Protesters outside of Tobacco Distress along the Sterling Highway. Image-DoJ

Protesters outside of Tobacco Distress along the Sterling Highway. Image-DoJ

Kenai Peninsula residents and law enforcement say that since the arrrest of Philip Drake Kneeland for Spice Distribution, the Spice epidemic and problems arising from it have essentially disappeared in that area of the state.

Kneeland was arrested in the fall of 2015 for “possession of synthetic cannabimimetic agents with intent to distribute and possession of a firearm during and in relation to a drug trafficking crime,” the Justice Department reported.

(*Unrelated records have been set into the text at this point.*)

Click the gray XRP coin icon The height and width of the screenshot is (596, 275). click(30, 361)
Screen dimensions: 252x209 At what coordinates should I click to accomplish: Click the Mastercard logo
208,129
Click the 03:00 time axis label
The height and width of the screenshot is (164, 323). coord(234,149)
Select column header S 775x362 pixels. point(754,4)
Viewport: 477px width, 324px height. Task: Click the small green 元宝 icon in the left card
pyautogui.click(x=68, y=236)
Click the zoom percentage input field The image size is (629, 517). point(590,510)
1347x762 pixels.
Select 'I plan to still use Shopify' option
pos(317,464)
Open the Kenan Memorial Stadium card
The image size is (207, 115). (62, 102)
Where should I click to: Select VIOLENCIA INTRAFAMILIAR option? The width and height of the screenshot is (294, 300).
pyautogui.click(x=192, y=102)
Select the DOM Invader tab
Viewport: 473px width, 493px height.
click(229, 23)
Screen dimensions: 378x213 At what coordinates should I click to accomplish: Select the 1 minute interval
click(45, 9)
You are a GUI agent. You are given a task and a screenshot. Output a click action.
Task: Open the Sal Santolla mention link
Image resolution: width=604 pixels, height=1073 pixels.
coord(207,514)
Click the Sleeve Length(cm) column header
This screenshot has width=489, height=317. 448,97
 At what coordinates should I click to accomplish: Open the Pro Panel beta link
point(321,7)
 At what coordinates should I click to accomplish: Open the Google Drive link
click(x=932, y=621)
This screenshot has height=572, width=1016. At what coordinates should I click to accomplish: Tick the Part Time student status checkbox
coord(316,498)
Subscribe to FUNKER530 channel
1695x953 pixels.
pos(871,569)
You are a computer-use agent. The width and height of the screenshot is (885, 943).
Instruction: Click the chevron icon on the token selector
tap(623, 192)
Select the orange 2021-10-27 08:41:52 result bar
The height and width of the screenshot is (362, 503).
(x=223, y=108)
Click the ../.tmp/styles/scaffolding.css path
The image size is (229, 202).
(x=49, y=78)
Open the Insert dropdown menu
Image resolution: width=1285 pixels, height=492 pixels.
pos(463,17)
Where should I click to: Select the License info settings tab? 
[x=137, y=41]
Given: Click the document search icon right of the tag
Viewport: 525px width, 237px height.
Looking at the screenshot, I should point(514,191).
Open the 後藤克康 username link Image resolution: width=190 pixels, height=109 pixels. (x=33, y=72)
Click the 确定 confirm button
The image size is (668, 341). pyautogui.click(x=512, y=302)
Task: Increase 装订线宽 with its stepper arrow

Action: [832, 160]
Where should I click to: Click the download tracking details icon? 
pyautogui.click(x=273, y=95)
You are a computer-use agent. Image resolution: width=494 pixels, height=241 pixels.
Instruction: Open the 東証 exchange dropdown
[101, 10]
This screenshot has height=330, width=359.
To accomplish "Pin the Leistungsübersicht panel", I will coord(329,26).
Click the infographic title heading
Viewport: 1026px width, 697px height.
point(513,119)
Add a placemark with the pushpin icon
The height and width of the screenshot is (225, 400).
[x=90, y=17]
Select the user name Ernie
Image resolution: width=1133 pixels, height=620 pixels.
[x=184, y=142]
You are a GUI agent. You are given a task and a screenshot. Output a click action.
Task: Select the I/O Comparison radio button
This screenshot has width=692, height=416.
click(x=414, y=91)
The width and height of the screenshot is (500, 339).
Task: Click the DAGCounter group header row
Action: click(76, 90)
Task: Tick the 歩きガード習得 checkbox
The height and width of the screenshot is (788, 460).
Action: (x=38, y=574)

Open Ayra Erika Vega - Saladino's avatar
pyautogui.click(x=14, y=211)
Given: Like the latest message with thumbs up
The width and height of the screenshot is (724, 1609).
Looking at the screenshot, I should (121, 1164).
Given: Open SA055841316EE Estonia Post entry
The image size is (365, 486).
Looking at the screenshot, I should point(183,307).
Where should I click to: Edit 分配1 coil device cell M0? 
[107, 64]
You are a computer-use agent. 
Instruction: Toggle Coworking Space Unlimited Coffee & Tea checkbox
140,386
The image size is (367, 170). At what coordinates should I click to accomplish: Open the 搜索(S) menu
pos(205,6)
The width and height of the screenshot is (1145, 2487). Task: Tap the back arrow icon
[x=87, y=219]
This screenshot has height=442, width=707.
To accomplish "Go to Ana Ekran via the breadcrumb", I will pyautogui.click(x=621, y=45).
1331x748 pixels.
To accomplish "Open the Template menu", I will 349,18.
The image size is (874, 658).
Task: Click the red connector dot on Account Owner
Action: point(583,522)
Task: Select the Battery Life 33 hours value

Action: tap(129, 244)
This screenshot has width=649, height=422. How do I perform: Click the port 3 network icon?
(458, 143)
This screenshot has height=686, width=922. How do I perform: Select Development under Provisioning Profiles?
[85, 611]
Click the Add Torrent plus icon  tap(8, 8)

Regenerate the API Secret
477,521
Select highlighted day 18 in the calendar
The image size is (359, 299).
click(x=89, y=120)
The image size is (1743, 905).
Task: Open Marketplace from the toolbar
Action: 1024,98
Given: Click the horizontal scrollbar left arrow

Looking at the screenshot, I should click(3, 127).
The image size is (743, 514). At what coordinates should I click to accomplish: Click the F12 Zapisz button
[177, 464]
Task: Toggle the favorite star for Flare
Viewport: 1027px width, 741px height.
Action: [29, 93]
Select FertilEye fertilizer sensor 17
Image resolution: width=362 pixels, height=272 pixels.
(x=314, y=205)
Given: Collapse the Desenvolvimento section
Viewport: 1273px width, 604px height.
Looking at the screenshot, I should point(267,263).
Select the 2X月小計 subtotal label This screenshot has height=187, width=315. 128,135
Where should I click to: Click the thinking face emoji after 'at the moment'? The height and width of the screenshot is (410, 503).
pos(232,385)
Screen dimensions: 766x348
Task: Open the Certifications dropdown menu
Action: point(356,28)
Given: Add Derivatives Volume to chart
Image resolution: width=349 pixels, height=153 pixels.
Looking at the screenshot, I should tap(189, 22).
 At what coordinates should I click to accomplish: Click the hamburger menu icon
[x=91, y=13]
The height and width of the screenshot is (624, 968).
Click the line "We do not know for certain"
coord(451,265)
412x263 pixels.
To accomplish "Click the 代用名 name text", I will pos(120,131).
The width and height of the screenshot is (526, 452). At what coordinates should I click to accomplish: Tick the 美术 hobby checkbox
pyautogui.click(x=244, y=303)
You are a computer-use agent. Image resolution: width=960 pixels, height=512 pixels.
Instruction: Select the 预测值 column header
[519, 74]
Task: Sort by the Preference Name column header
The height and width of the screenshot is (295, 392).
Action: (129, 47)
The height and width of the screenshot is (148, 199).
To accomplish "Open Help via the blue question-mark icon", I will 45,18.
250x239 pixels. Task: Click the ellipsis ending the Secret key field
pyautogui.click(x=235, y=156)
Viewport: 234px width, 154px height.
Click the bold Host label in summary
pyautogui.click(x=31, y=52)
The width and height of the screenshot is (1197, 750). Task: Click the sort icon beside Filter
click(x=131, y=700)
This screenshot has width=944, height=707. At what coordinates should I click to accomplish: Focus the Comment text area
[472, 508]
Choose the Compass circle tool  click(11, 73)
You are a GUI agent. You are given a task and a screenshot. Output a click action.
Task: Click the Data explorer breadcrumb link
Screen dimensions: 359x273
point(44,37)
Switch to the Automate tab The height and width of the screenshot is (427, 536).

Since that time, Kneeland, who owned Tobacco Distress at mile 91.5 of the Sterling Highway, has pleaded guilty to those offenses and has recently been sentenced. Chief U.S. District Judge Timothy M. Burgess sentenced Kneeland to 70 months  in prison and Kneeland was also ordered to forfeit approximately $75,400, a 2014 GMC truck and four firearms. He must also perform 200 hours of community service following his release.

According to court documents, Kneeland’s actions distributing Spice, which contains JWH-18 and JWH-073, which is a federally controlled substance, contributed to multiple emergency room visits, suspected suicides, and DUIs. The explosion of Spice overdose emergency calls claimed many and put a strain on first responders. 

Kenai peninsula residents openly protested the Spice sales by Kneeland by protesting outside of his business in the fall of 2015.

DEA, IRS agents, the Kenai Police Department, along with AST participated in the investigation of this case.